## The tasks
1. Name every government office and court the passage on DUI traffic stops identifies by name.
2. Extend the passage on DUI traffic stops with a few more sentences, beginning after its final sentence.

## Passage provided
»»

If the officer observes a moving violation, the driver will be pulled over. If the contact ends up with an arrest for DUI, the initial observations, including the driving pattern, is documented by the officer in the police report. That report is forwarded to the prosecutor, either the San Diego City Attorney’s Office or the District Attorney’s Office, depending on where the case is filed, to be reviewed to determine if official charges will be filed in the San Diego Superior Court.

If the case is litigated through motions or a trial, or a plea deal is being negotiated, the officer’s initial observations of the defendant’s driving pattern become very important. A moving violation gives law enforcement probable cause to pull the driver over and cite them. It can also provide reasonable suspicion that a crime is or is about to be committed, making the initial contact to investigate constitutionally legal.

««

## Rows on where targets appear

»»

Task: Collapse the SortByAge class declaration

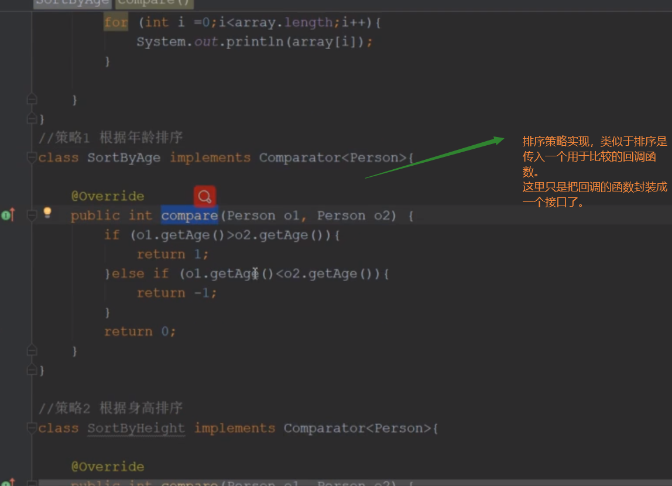Action: tap(32, 158)
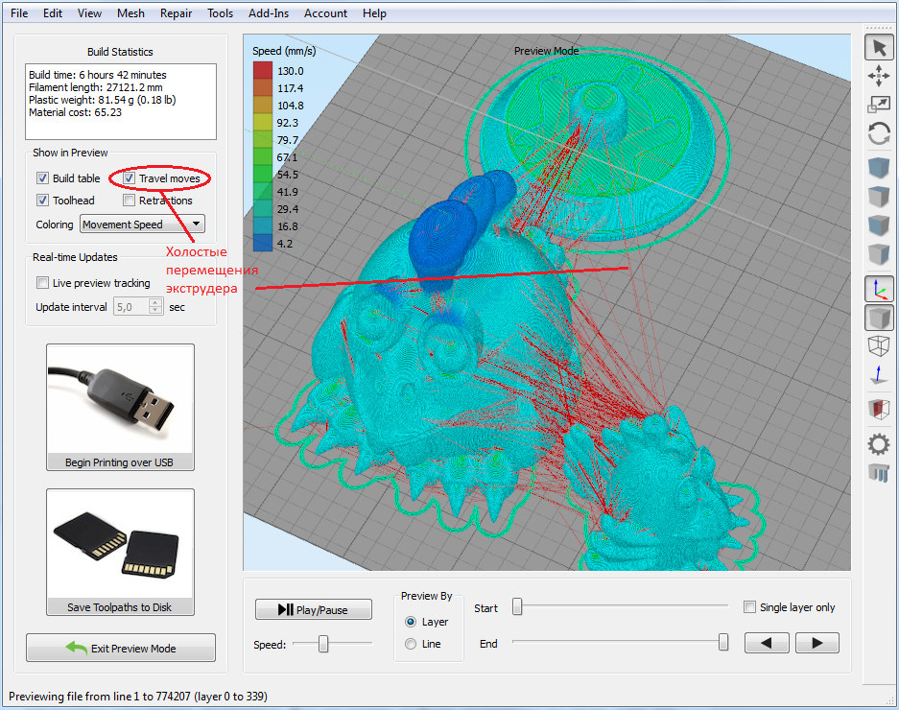Select the support structures tool

coord(879,472)
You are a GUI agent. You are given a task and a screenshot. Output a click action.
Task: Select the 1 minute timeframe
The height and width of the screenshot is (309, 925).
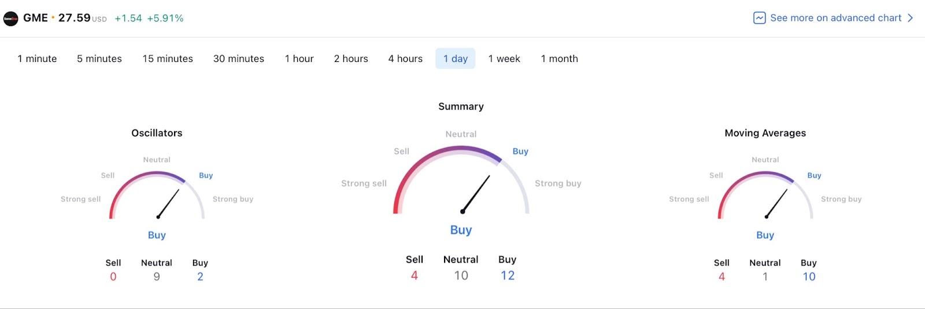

««

## Responses per task
1.
San Diego City Attorney's Office
District Attorney's Office
San Diego Superior Court

2.
In driving under the influence cases, officers and prosecutors look to the driving pattern as one of the factors in evaluating the case. Speeding, being unable to maintain a steady speed, weaving, crossing over the painted lines, not using headlights when appropriate, stopping beyond a limit line, failing to stop at a stop sign or stop light, driving on the curb or off the road, and failing to respond to the police car’s emergency lights and sirens, among others, will be viewed as evidence of the defendant’s inability to drive a vehicle with the caution of a sober person, using ordinary care, under similar circumstances, (see California Jury Instructions, CALCRIM 2100).

It is the defense attorney’s job to explain to the prosecutor, the judge, and the jury that the driving pattern is not indicative of intoxication, but as ordinary and reasonable driving mistakes.